(Recorded data)
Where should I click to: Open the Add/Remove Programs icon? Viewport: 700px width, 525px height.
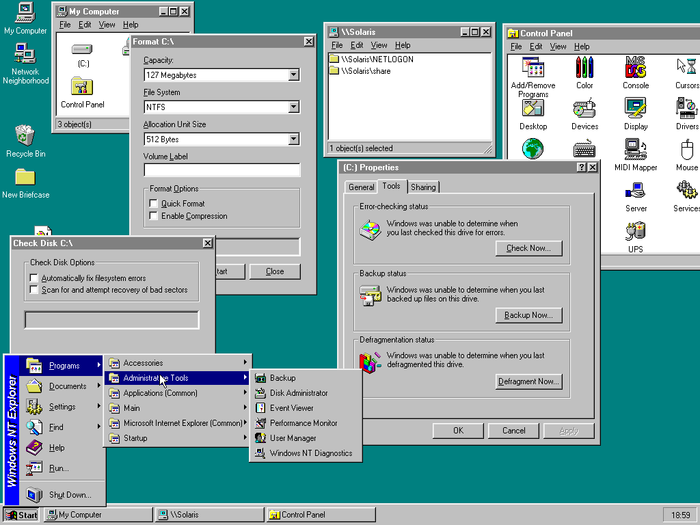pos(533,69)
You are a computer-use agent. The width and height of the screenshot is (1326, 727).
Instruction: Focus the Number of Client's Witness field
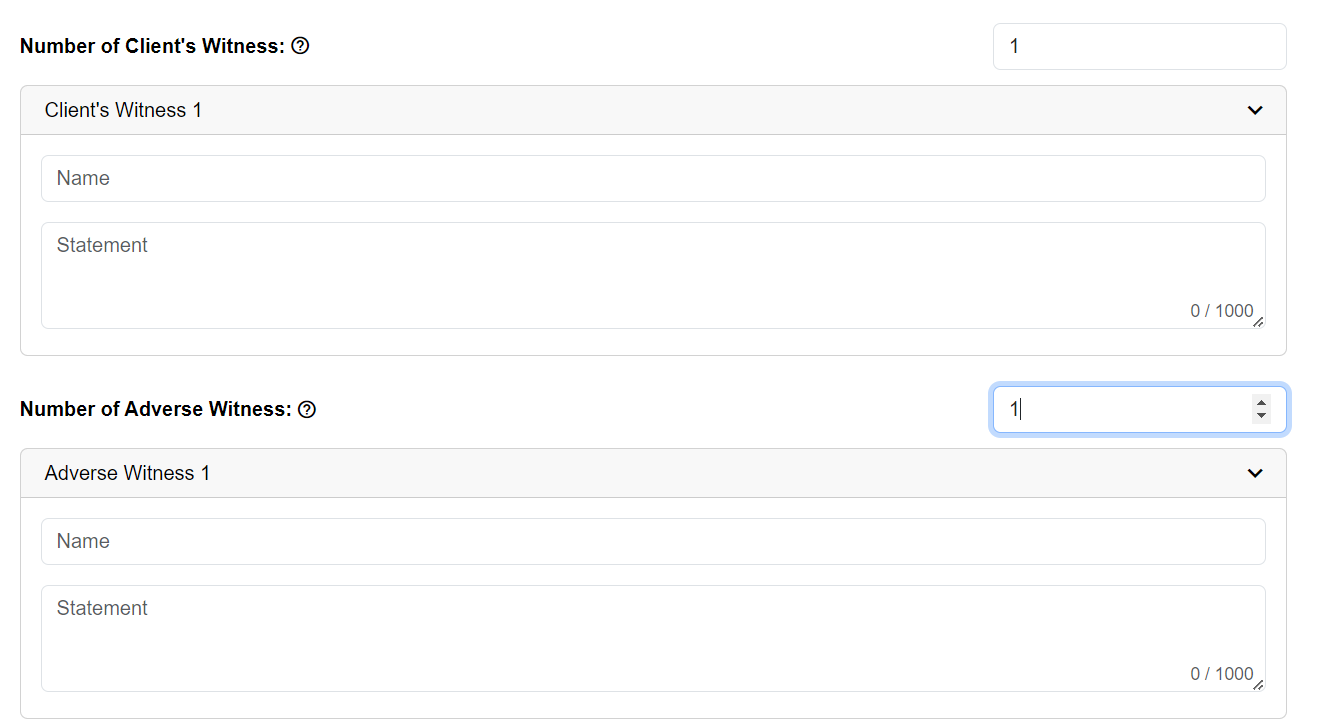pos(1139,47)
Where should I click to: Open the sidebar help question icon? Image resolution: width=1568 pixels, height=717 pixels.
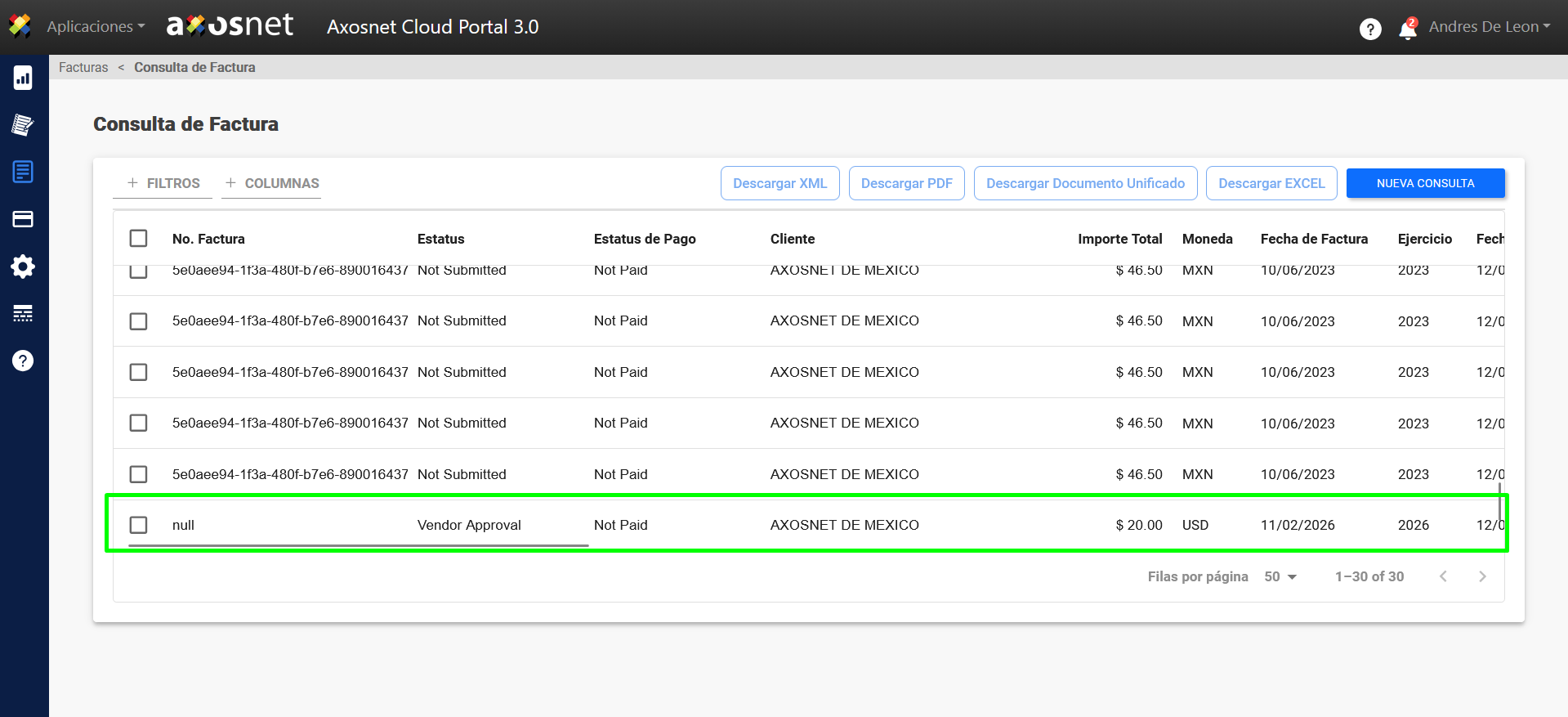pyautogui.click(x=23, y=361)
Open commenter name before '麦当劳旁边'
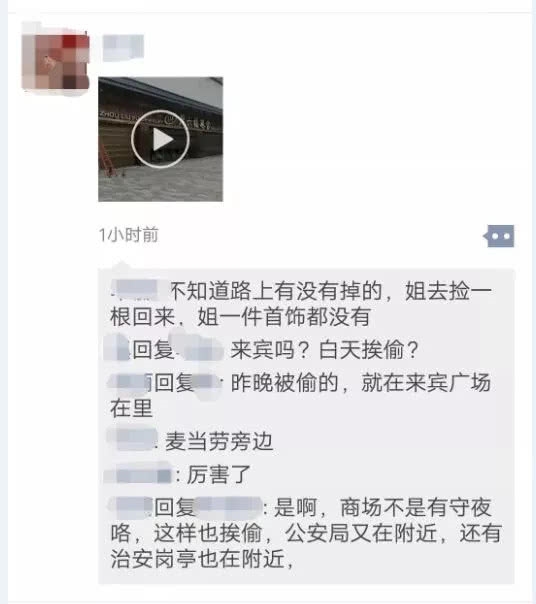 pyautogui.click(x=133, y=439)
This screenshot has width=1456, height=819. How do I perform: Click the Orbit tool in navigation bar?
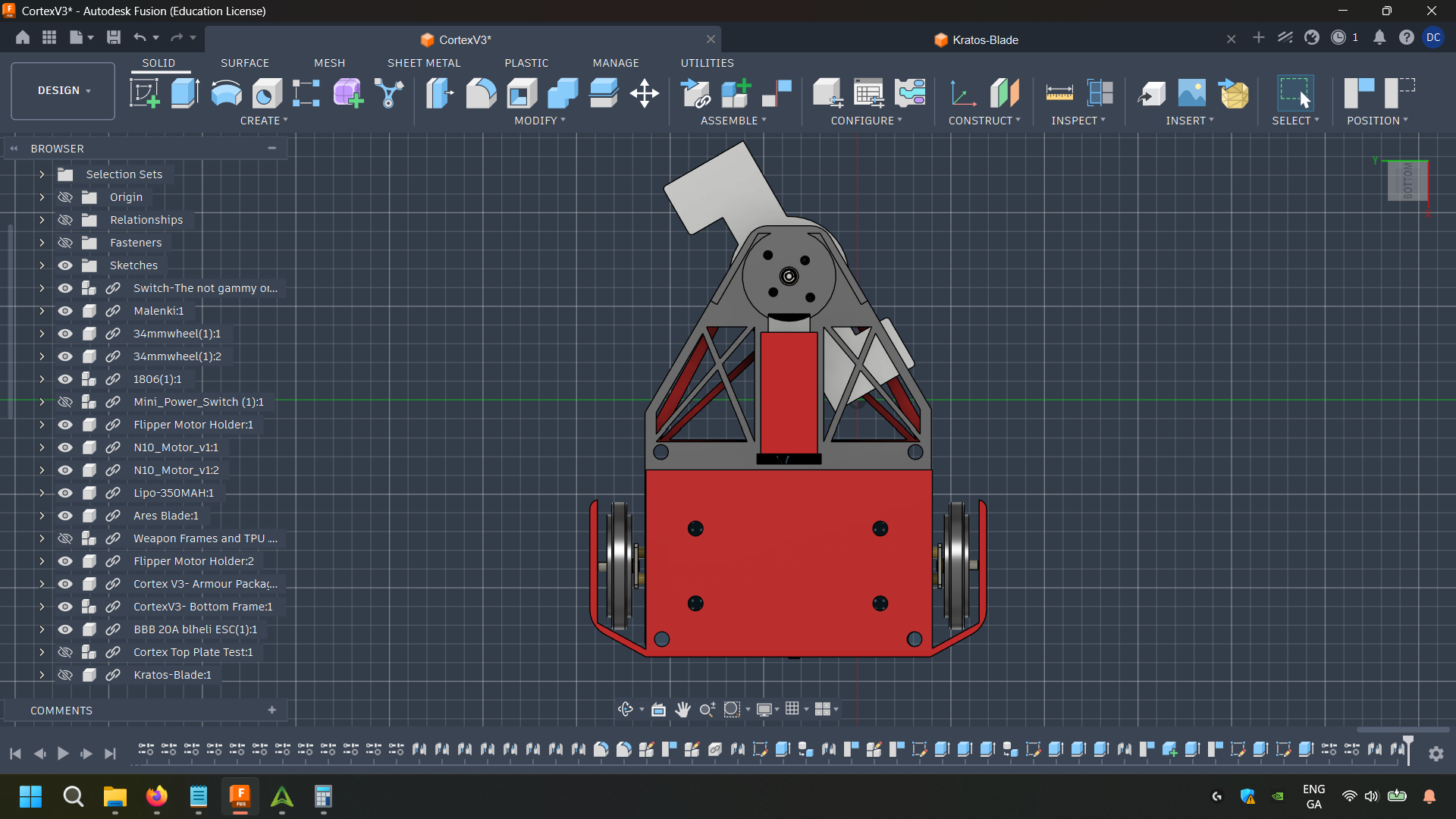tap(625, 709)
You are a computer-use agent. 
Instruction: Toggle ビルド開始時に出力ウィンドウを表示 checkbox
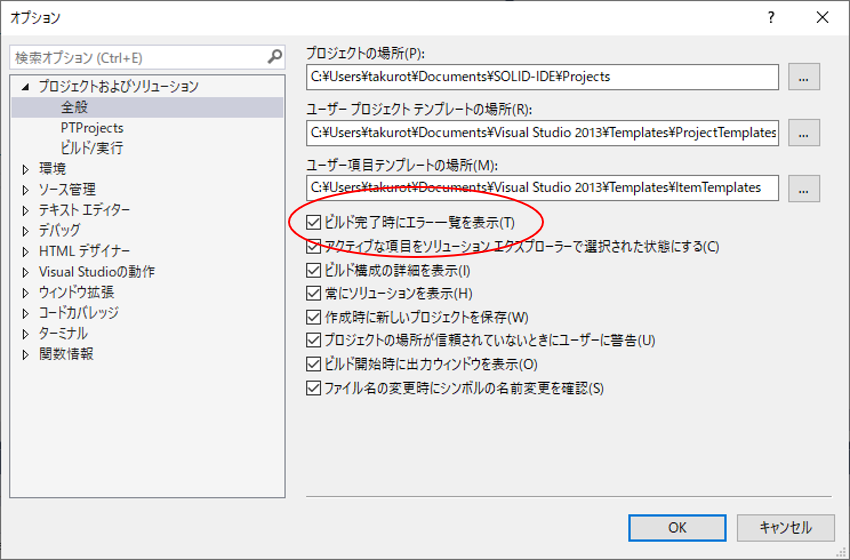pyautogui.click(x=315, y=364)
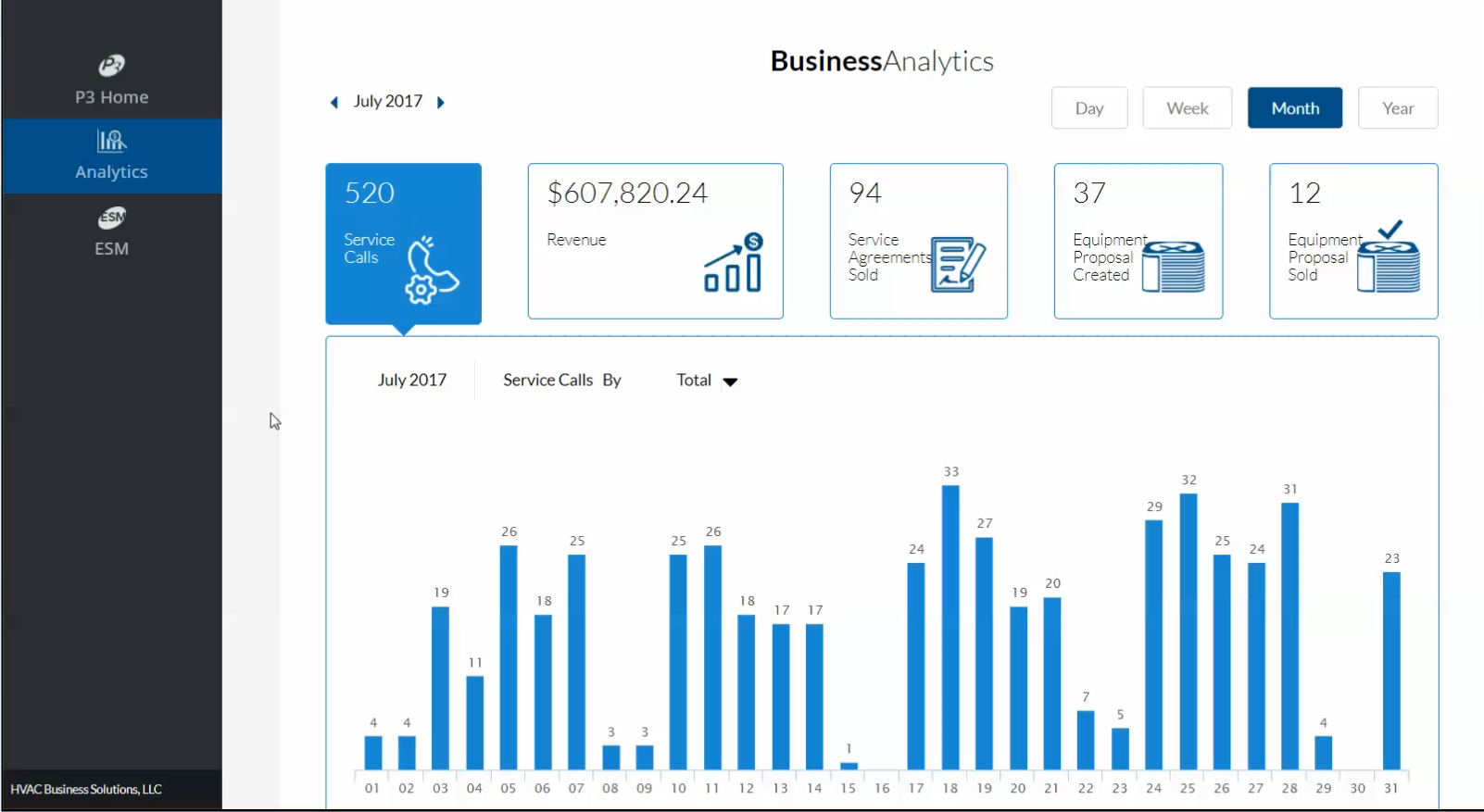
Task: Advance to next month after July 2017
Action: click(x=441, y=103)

**WHAT TO WORK ON**
Reproduce all of the rows above verbatim, omitting the pictures from your answer.

**ANSWER FOR THE TASK**
Where should I click to: Open the Add/Remove Programs icon? Viewport: 700px width, 525px height.
pos(533,69)
You are a computer-use agent. The width and height of the screenshot is (1326, 727).
Instruction: Focus the Number of Client's Witness field
pos(1139,47)
Where should I click to: Open the sidebar help question icon? Image resolution: width=1568 pixels, height=717 pixels.
pyautogui.click(x=23, y=361)
Open commenter name before '麦当劳旁边'
 pyautogui.click(x=133, y=439)
This screenshot has width=1456, height=819. How do I perform: Click the Orbit tool in navigation bar?
tap(625, 709)
You are a computer-use agent. 
Instruction: Toggle ビルド開始時に出力ウィンドウを表示 checkbox
pyautogui.click(x=315, y=364)
Task: Advance to next month after July 2017
Action: click(x=441, y=103)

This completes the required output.